» **What is required**:
Rewrite the items below with every "Open" changed to "Select", leaving all other text as it is.

» **Extracted entries**:
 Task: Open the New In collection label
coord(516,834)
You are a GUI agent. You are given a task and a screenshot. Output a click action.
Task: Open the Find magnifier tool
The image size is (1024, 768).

» **Written answer**:
 Task: Select the New In collection label
coord(516,834)
You are a GUI agent. You are given a task and a screenshot. Output a click action.
Task: Select the Find magnifier tool
The image size is (1024, 768).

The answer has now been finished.